Officiellement, il ne s’agit que d’un report. Mais la décision du président du Togo, Faure Gnassingbé, de remettre à une date encore indéterminée le sommet Afrique-Israël qui devait se tenir à Lomé du 23 au 27 octobre est un coup dur pour la diplomatie israélienne. Cette décision brouille en effet les discours optimistes et satisfaits de Benyamin Nétanyahou depuis l’été 2016. Le premier ministre met à son propre crédit un rapprochement inédit avec de nombreux pays du continent africain, battant en brèche l’idée de leur alignement systématique derrière la cause palestinienne.

Membre du comité exécutif de l’Organisation de libération de la Palestine (OLP) Hanan Ashrawi a tenu à exprimer, mardi 12 septembre, sa « profonde gratitude à l’égard de l’Afrique du Sud et des nations arabo-africaines, dont l’Algérie, la Mauritanie, le Maroc et la Tunisie », pour leur rôle dans l’annulation du sommet. Cette décision, selon elle, « envoie le message fort que le monde ne laissera pas les mains libres à Israël pour infiltrer les continents africain et sud-américain afin de renforcer la légitimité de l’occupation et de ses votes aux Nations unies. »

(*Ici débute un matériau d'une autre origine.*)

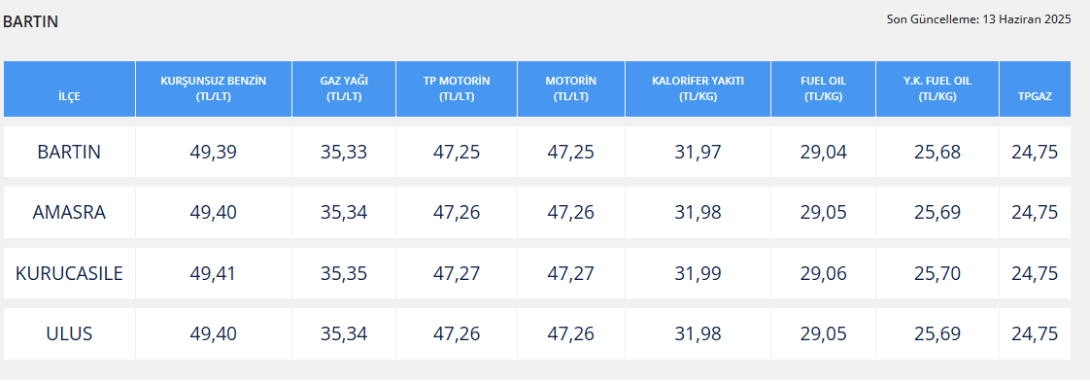
Task: Select Kurucasile Y.K. fuel oil 25,70
Action: (x=937, y=273)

Les autorités togolaises s’attendaient à ce que leur initiative diplomatique soit diversement perçue. « Nous ne sommes pas naïfs. Nos diplomates ont visité un certain nombre de pays africains ces derniers mois et nous savions que cela n’allait pas se dérouler sans problème parce que certains avaient des velléités pour s’opposer à ce sommet », affirme Toba Tanama, le conseiller en communication du président togolais. Quelques semaines après l’annonce de ce sommet, le chargé d’affaires du Togo en Arabie saoudite avait été convoqué par le ministère des affaires étrangères saoudien en juillet pour « une demande d’explications ».

Obtenir des soutiens politiques inédits

Selon Toba Tanama, la décision du report aurait d’ailleurs été prise il y a quelque temps déjà. « Elle a été actée lors de la visite privée du président [Faure Gnassingbé] en Israël [du 6 au 8 août] et après des discussions avec le premier ministre israélien. » Pour Lomé, cette précision chronologique, si elle se confirme, n’est pas anodine. « Elle démontre que ce report n’est absolument pas lié à la situation intérieure togolaise », ajoute notre interlocuteur. Le Togo a en effet été le théâtre, début septembre, de plusieurs journées de manifestations de l’opposition qui demande le départ du président Gnassingbé, au pouvoir depuis la mort de son père, Gnassingbé Eyadéma, indéboulonnable chef de l’Etat togolais de 1967 jusqu’à sa disparition en 2005.

De son côté, le ministère des affaires étrangères, à Jérusalem, réfute l’idée d’un report lié au conflit israélo-palestinien. Pour ne pas laisser s’installer le doute, on réfléchit à la possibilité d’accueillir le sommet en 2018, si les principaux pays concernés sont d’accord. « Le report est une décision du Togo, souligne le porte-parole, Emmanuel Nahshon. La question palestinienne n’est pas déterminante. Ce qui se joue, ce sont les changements d’influence sur le continent, même si Israël n’est pas la Chine ou la France. » Selon ce responsable, les tensions sont habituelles à chaque avancée publique avec les pays du continent. « Il y en a eu avant l’ouverture d’ambassades en Israël, comme celle de la Tanzanie en août, ou bien avant le sommet de la Cédéao à Monrovia début juin. » Le roi du Maroc, Mohammed VI, avait annulé sa visite en raison de la présence du premier ministre israélien.

A son retour de Monrovia, M. Nétanyahou avait reçu, le 6 juin, le premier ministre éthiopien, Hailemariam Desalegn. A cette occasion, il a avait pour la énième fois répété son slogan diplomatique : « Israël revient en Afrique, et l’Afrique revient en Israël. » Le 10 juillet, en recevant Paul Kagamé à Jérusalem, M. Nétanyahou avait remercié le président rwandais pour son rôle dans cette stratégie : « Vous avez été le pont indispensable sur lequel nous avons marché pour effectuer notre retour en Afrique, pas à pas. » Dans cette logique diplomatique, Israël a pour arguments ses capacités en matière d’irrigation, d’agriculture et, bien sûr, son expertise sécuritaire qui intéresse de nombreux pays africains. En contrepartie, l’Etat juif espère obtenir des soutiens politiques inédits dans les instances multilatérales. « Pour nous, en 2018, la possibilité d’obtenir un poste de pays observateur au sein de l’Union africaine représente un enjeu stratégique », explique Emmanuel Nahshon. Ce sera de nouveau l’occasion pour Israël de compter ses amis sur le continent.